On 7/11/23 8:48 PM, Andrii Nakryiko wrote:
On Mon, Jul 10, 2023 at 1:12 PM Daniel Borkmann <daniel@xxxxxxxxxxxxx> wrote:
[...]
+static inline int bpf_mprog_max(void)
+{
+       return ARRAY_SIZE(((struct bpf_mprog_entry *)NULL)->fp_items) - 1;
+}

so we can only add BPF_MPROG_MAX - 1 progs, right?

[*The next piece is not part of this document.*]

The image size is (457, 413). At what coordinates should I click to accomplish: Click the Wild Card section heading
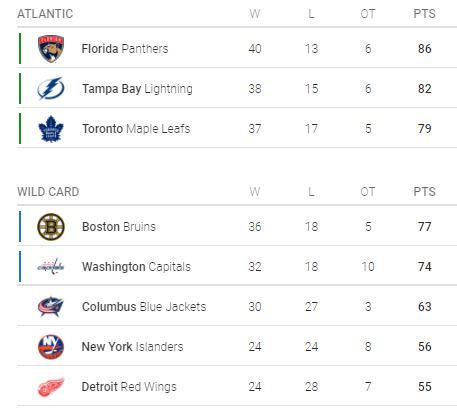(x=48, y=192)
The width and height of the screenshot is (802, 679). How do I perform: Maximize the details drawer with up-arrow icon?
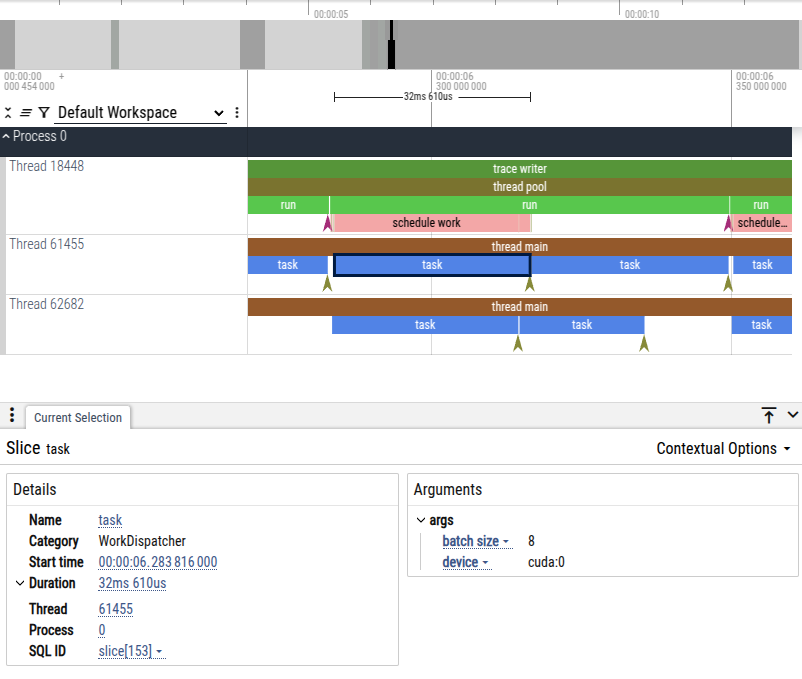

I presume the last
entry is presumed to be always NULL, right?

Correct.

+static inline int bpf_mprog_total(struct bpf_mprog_entry *entry)
+{
+       int total = entry->parent->count;
+
+       WARN_ON_ONCE(total > bpf_mprog_max());
+       return total;
+}
+

[...]

diff --git a/kernel/bpf/Makefile b/kernel/bpf/Makefile
index 1d3892168d32..1bea2eb912cd 100644
--- a/kernel/bpf/Makefile
+++ b/kernel/bpf/Makefile
@@ -12,7 +12,7 @@ obj-$(CONFIG_BPF_SYSCALL) += hashtab.o arraymap.o percpu_freelist.o bpf_lru_list
  obj-$(CONFIG_BPF_SYSCALL) += local_storage.o queue_stack_maps.o ringbuf.o
  obj-$(CONFIG_BPF_SYSCALL) += bpf_local_storage.o bpf_task_storage.o
  obj-${CONFIG_BPF_LSM}    += bpf_inode_storage.o
-obj-$(CONFIG_BPF_SYSCALL) += disasm.o
+obj-$(CONFIG_BPF_SYSCALL) += disasm.o mprog.o
  obj-$(CONFIG_BPF_JIT) += trampoline.o
  obj-$(CONFIG_BPF_SYSCALL) += btf.o memalloc.o
  obj-$(CONFIG_BPF_JIT) += dispatcher.o
diff --git a/kernel/bpf/mprog.c b/kernel/bpf/mprog.c
new file mode 100644
index 000000000000..1c4fcde74969
--- /dev/null
+++ b/kernel/bpf/mprog.c
@@ -0,0 +1,427 @@
+// SPDX-License-Identifier: GPL-2.0
+/* Copyright (c) 2023 Isovalent */
+
+#include <linux/bpf.h>
+#include <linux/bpf_mprog.h>
+
+static int bpf_mprog_link(struct bpf_tuple *tuple,
+                         u32 object, u32 flags,

so I tried to get used to this "object" notation, but I think it's
still awkwards and keeps me asking "what is this really" every single
time I read this. I wonder if something like "fd_or_id" as a name
would make it more obvious?

Ok, fixed it in the v5.

[...]
+       struct bpf_mprog_fp *fp, *fpp;
+       struct bpf_mprog_entry *peer;
+
+       peer = bpf_mprog_peer(entry);
+       bpf_mprog_entry_clear(peer);
+       if (idx < 0) {
+               bpf_mprog_read_fp(peer, j, &fpp);
+               bpf_mprog_write_fp(fpp, ntuple);
+               bpf_mprog_write_cp(&cpp[j], ntuple);
+               j++;
+       }
+       for (i = 0; i <= total; i++) {
+               bpf_mprog_read_fp(peer, j, &fpp);
+               if (idx == i && (flags & BPF_F_AFTER)) {
+                       bpf_mprog_write(fpp, &cpp[j], ntuple);
+                       j++;
+                       bpf_mprog_read_fp(peer, j, &fpp);
+               }
+               if (i < total) {
+                       bpf_mprog_read(entry, i, &fp, &cp);
+                       bpf_mprog_copy(fpp, &cpp[j], fp, cp);
+                       j++;
+               }
+               if (idx == i && (flags & BPF_F_BEFORE)) {
+                       bpf_mprog_read_fp(peer, j, &fpp);
+                       bpf_mprog_write(fpp, &cpp[j], ntuple);
+                       j++;
+               }
+       }

sorry if I miss some subtle point, but I wonder why this is so
complicated? I think this choice of idx == -1 meaning prepend is
leading to this complication. It's not also clear why there is this
BPF_F_AFTER vs BPF_F_BEFORE distinction when we already determined a
position where new program has to be inserted (so after or before
should be irrelevant).

Please let me know why the below doesn't work.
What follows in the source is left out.